We review on the other day their plans for the future, which were as good as any plan and that’s a plan, but it is good and ambitious as any plan that I feel more optimistic about ServiceMagic since the day we bought it, and I think it has to be proven, but it has really great prospects.

Next question.

Operator

Your next question comes from the line of Heath Terry of Goldman Sachs, your line is open.

Heath Terry – Goldman Sachs & Co

Great, thanks. On the Search business, if you could, can you give us a sense of what your strategy is for mobile, particularly, with respect to the toolbars, I know we’ve talked about this a bit in the past, but given how quickly that market is evolving would appreciate and a bit of an update.

Gregory R. Blatt

Sure, so on the website side, for instance or what we think of this – maybe this doesn't exactly holding well, we’ll have to figure out how to talk about these various metrics as we go forward but, Ask as a mobile product and it works the same way it does on websites. It has a similar Q&A experience, they seek out marketing and other things in the similar way and the growth has been quite good although off a very small base.

In terms of the Applications business, mobile is a huge area for applications, and we have only begun to scratch the surface. Now, the extent to which in mobile applications will provide the same distribution opportunities for our Search business, that desktop has is unclear. But what we know about Mobile Applications is there is a whole bunch of ways to monetize in addition to that the easier micro payments and everything else.
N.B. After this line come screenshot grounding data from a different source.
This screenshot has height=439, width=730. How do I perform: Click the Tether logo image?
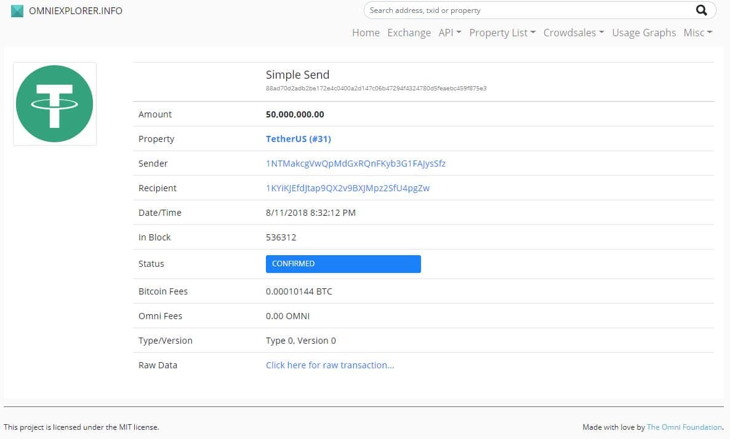[55, 104]
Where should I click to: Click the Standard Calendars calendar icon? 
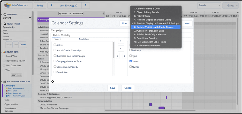point(5,82)
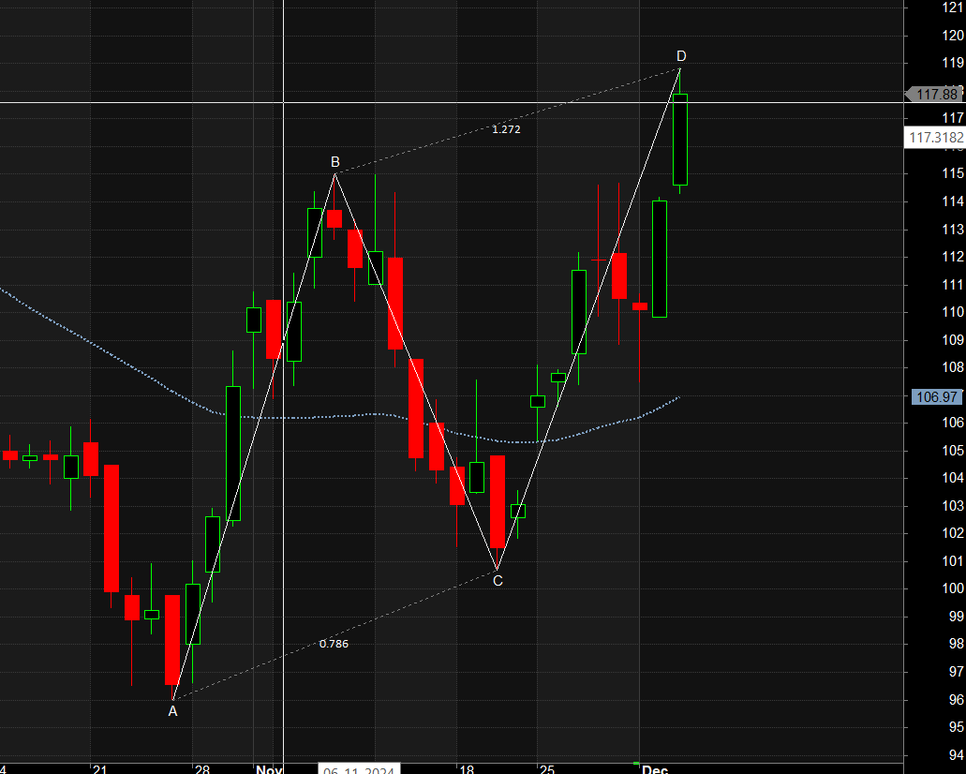Select point A label on the pattern
The width and height of the screenshot is (966, 774).
(x=172, y=712)
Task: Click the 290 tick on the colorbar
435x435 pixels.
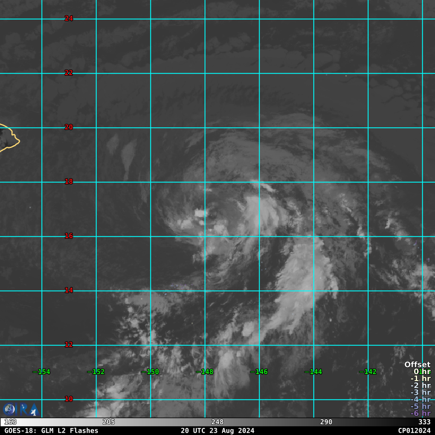Action: tap(326, 422)
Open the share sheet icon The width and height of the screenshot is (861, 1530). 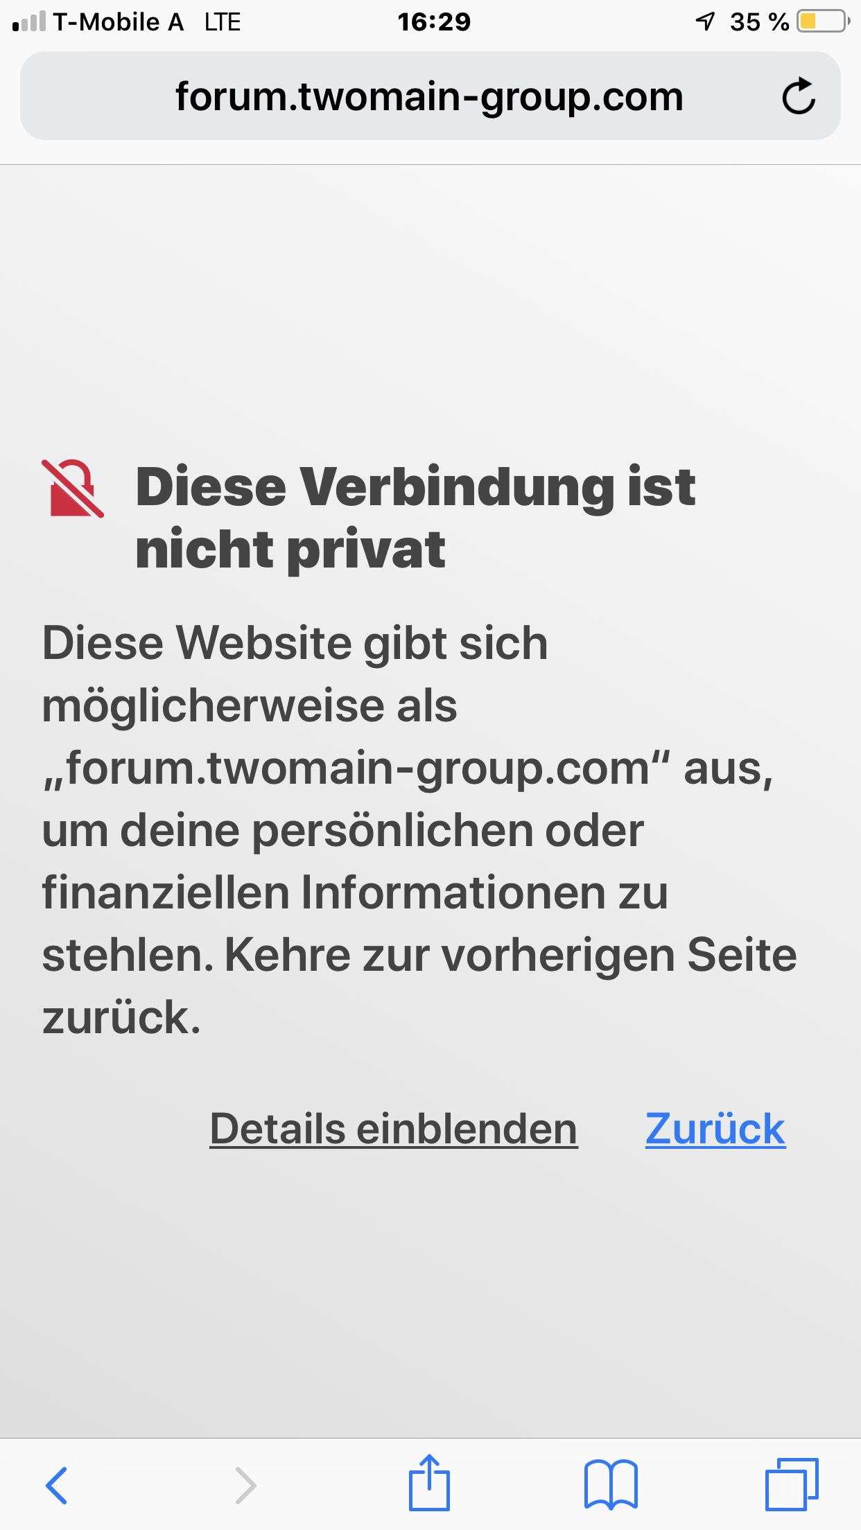point(429,1482)
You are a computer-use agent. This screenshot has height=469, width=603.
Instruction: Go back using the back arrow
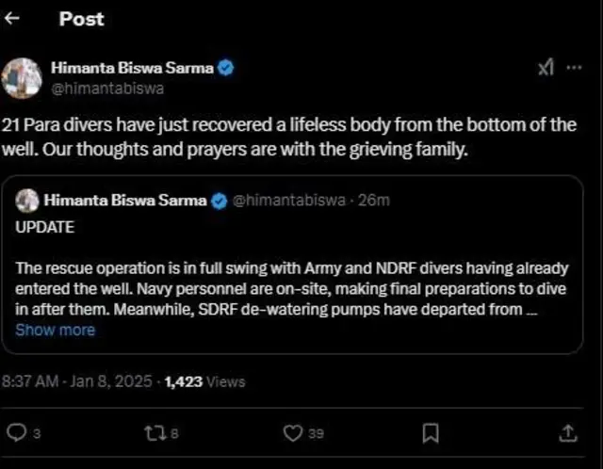point(12,19)
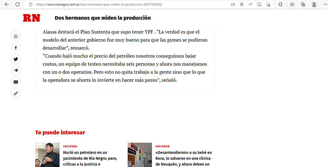Copy article link icon
Image resolution: width=328 pixels, height=167 pixels.
tap(16, 93)
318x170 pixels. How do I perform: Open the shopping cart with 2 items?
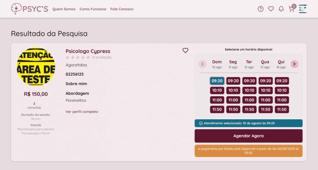pos(292,9)
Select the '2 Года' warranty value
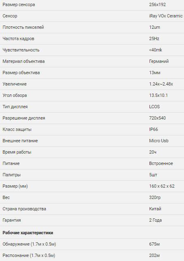184x261 pixels. 155,220
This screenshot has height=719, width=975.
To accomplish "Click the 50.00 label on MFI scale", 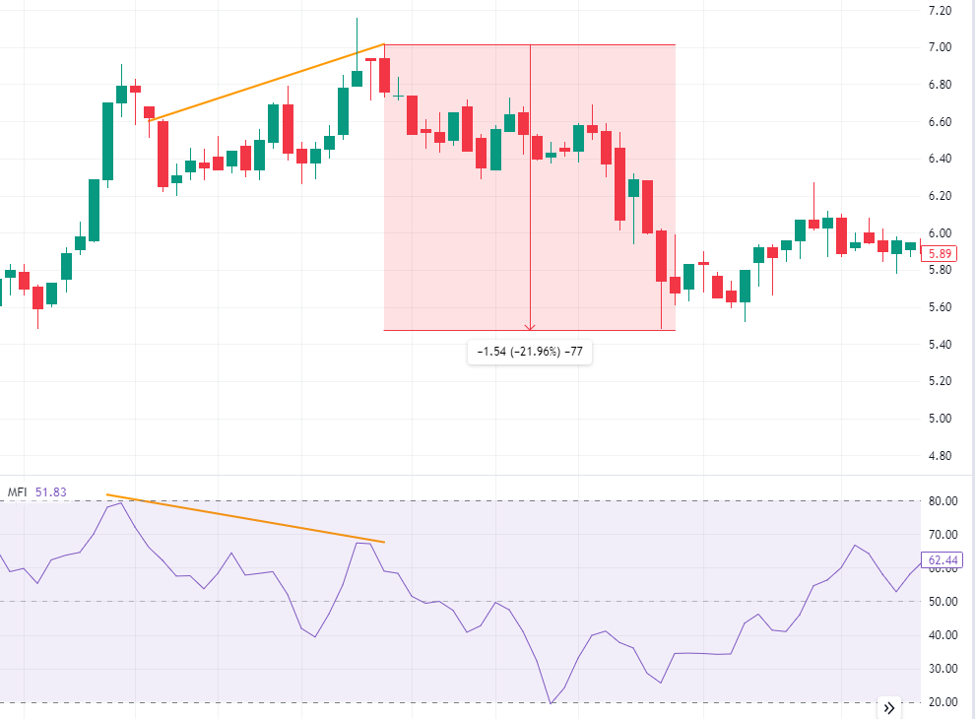I will tap(943, 602).
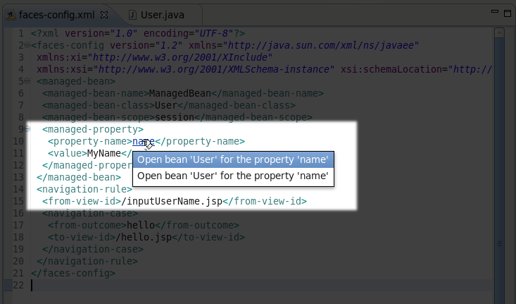Collapse the managed-property fold at line 9

point(27,129)
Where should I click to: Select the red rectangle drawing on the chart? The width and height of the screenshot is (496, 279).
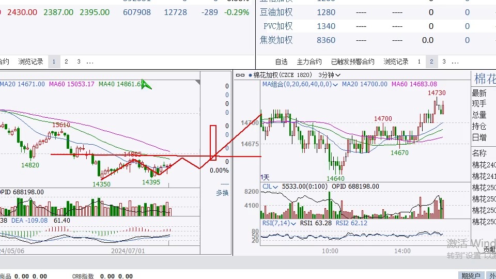click(212, 142)
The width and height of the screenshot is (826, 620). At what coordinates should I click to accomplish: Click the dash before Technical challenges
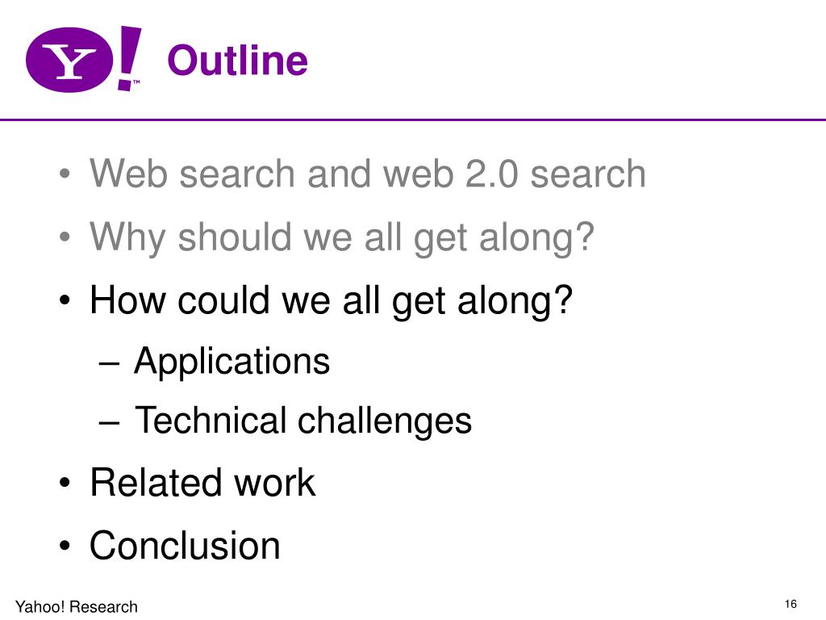coord(109,423)
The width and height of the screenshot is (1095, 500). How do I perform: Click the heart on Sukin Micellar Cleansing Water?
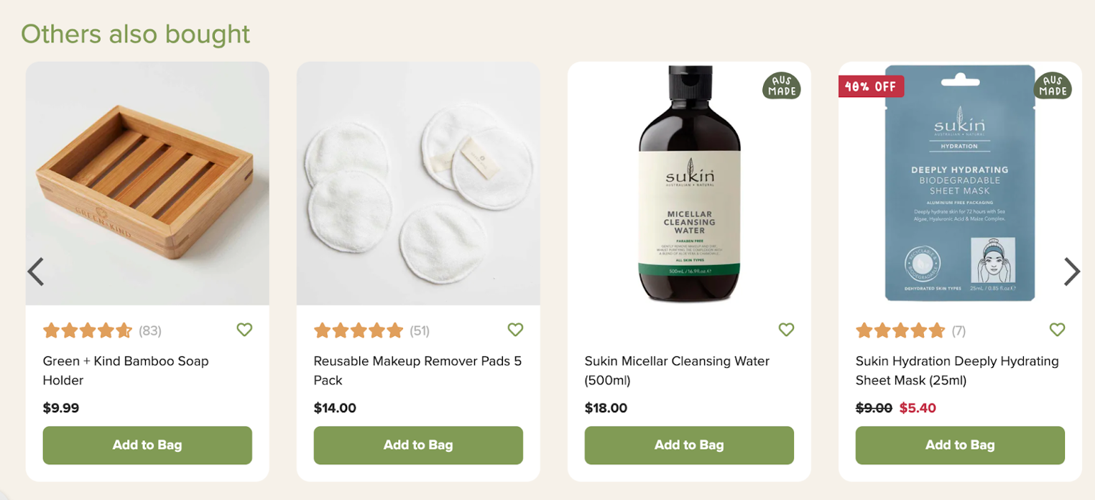tap(786, 329)
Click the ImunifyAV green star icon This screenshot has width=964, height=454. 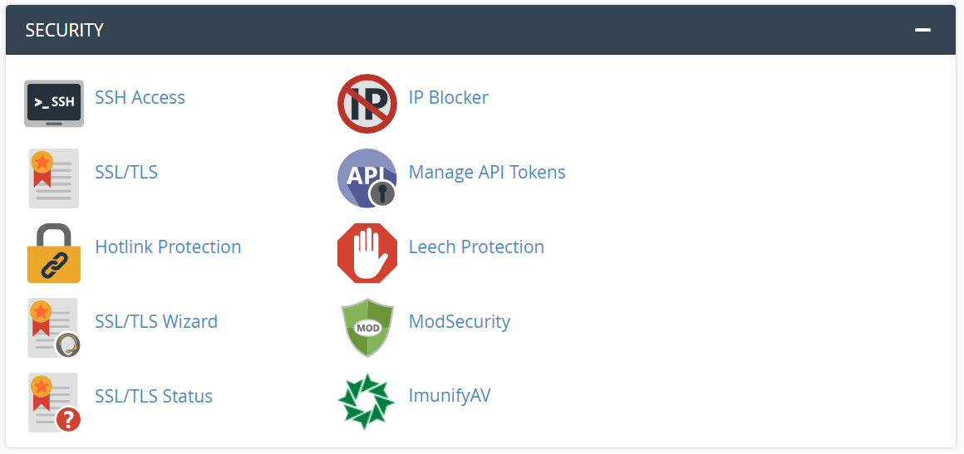pyautogui.click(x=366, y=402)
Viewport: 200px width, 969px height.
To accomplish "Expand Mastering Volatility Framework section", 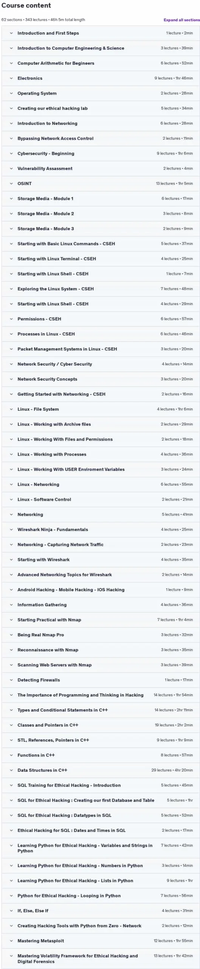I will [101, 958].
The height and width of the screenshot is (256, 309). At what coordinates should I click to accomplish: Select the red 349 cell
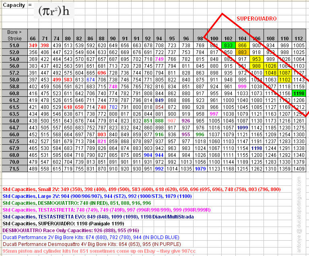click(x=33, y=46)
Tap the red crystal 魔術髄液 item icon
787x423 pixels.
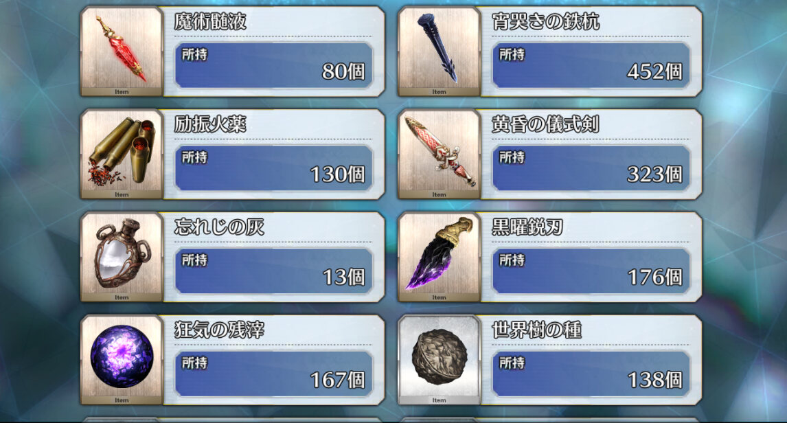(x=122, y=52)
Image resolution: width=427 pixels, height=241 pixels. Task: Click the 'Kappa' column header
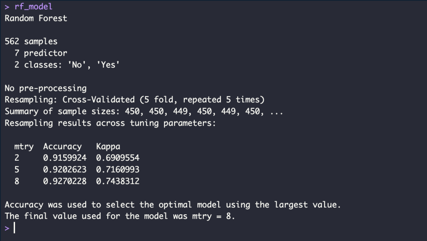(108, 146)
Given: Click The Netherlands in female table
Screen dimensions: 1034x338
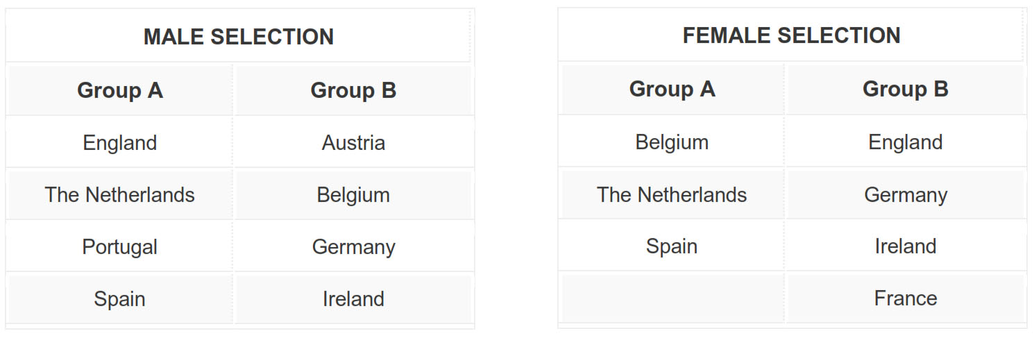Looking at the screenshot, I should pos(672,194).
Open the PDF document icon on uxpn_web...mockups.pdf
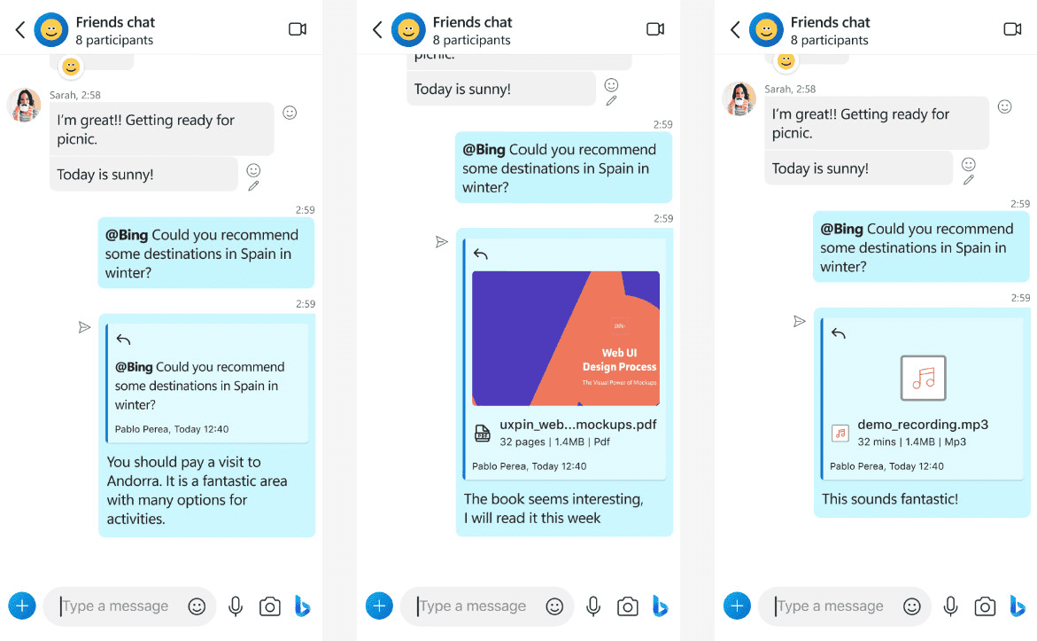This screenshot has height=641, width=1037. (x=483, y=434)
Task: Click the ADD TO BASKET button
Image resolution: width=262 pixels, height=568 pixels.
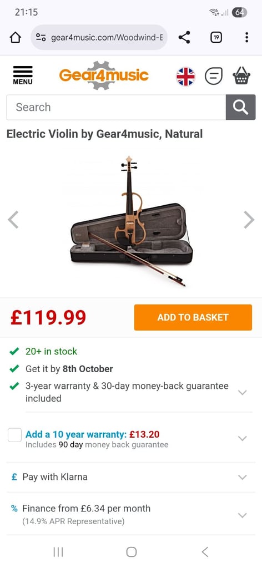Action: point(193,317)
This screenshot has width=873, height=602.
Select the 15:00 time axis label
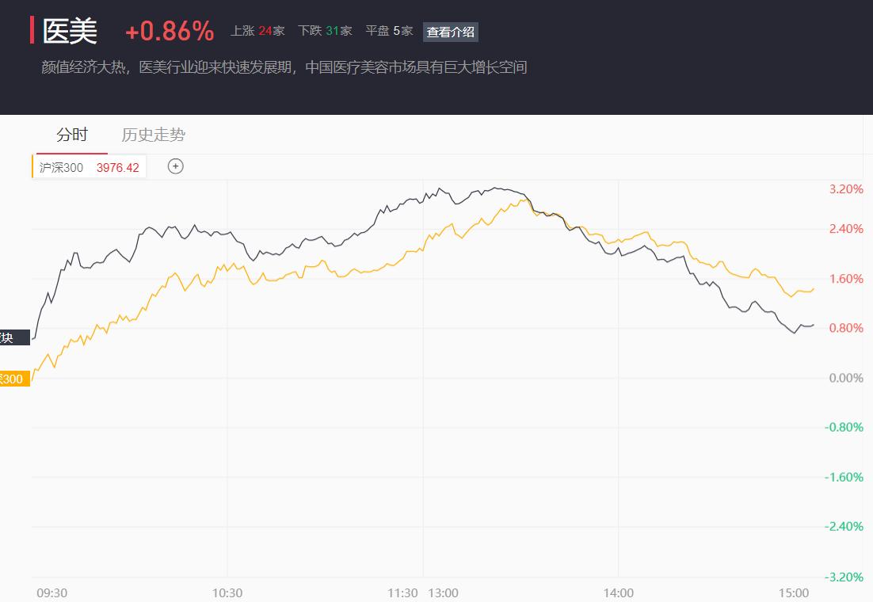click(x=794, y=592)
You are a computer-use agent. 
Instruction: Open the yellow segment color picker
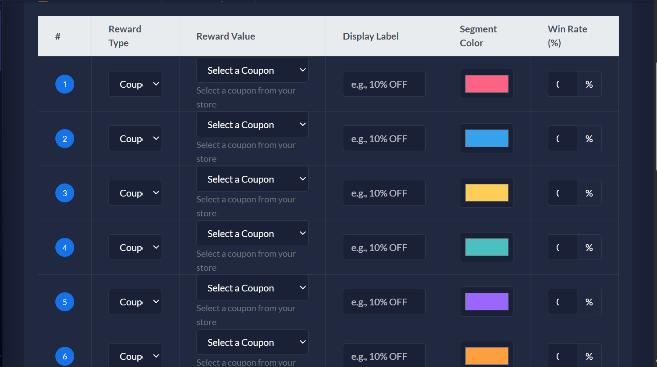coord(486,193)
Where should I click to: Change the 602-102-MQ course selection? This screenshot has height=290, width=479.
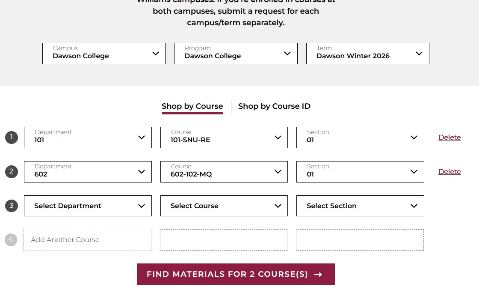(x=224, y=172)
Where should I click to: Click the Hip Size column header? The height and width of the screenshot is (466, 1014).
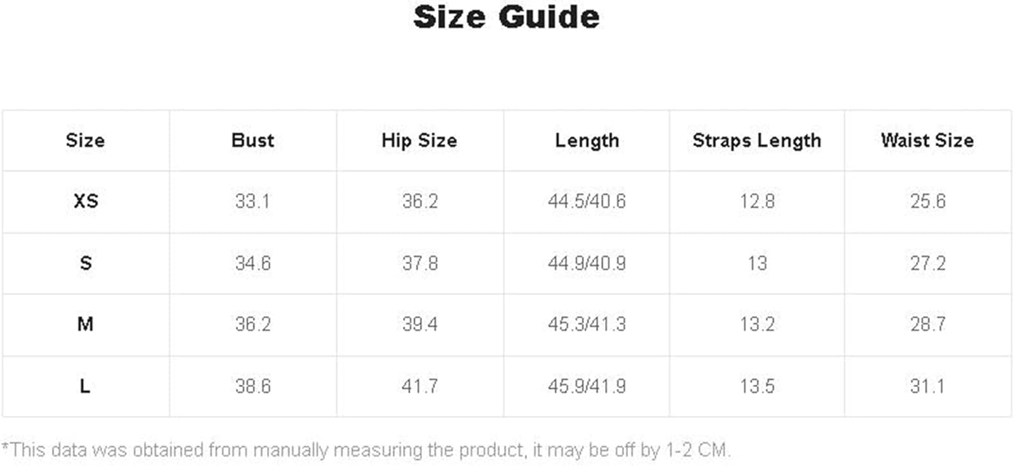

So, because of the huge growth in desktop search we’ve not yet allocated that much resources to the Mobile Applications business, but we are starting to, we’ve just launched our first, we’re powering search on a new android browser, for instance, that is downloadable which is our first big sort of Search and Applications deal in mobile other than our O&O. So, we’re just scratching the surface, we think a big opportunity there and again cautioned by the fact that we’re going after it with some aggression, but it’s slow because the opportunity in desktop is still so overwhelmingly large. Your desktop search and applications continue to grow meaningfully despite the growth in mobile, so we are playing in both areas, but the heavy focus is still on desktop.

Barry Diller

Next question please.

Operator

Your next question comes from the line of Mark May of Barclays. Your line is open.

Mark May – Barclays

Thanks for taking my questions. Good morning. I had two. The first one was on Meetic, if I understood what you were saying earlier, a lot of the sluggish growth there is sort of intentional, if you will, from pull back on inefficient marketing channels. I wonder if you can also isolate any impact that you are seeing from more than macro environment on that business and or the competitive environment, my impression is that the competitive landscape in Europe and UK might be more so in the US? And then second question on the Media segment, which outperformed our expectations, I believe some of that was driven by the Electus business. To what extent will the Electus business be lumpy from quarter-to-quarter, if that’s the case, how much of visibility do you have in Electus revenue going forward? Thanks.

Gregory R. Blatt

On Meetic, yeah, the big revenue decline at Meetic is driven by, as you can see from the numbers, pretty substantial declines in marketing, which are planned, which are being offset by improvements in conversion and the rest of things, but that's the big driver there. I think the macro climate, the online dating business is proven to be relatively insulated from economic crisis, nothing is certain what happens over there and what may happen over there, maybe unprecedented, but the place you typically see it is in sort of shorter durations of subscriptions. We started to see a small amount of that in certain areas, akin to what we saw in the US back in ‘08 and ‘09, but nothing that yet has the alarms goes up on in terms of the macro environment.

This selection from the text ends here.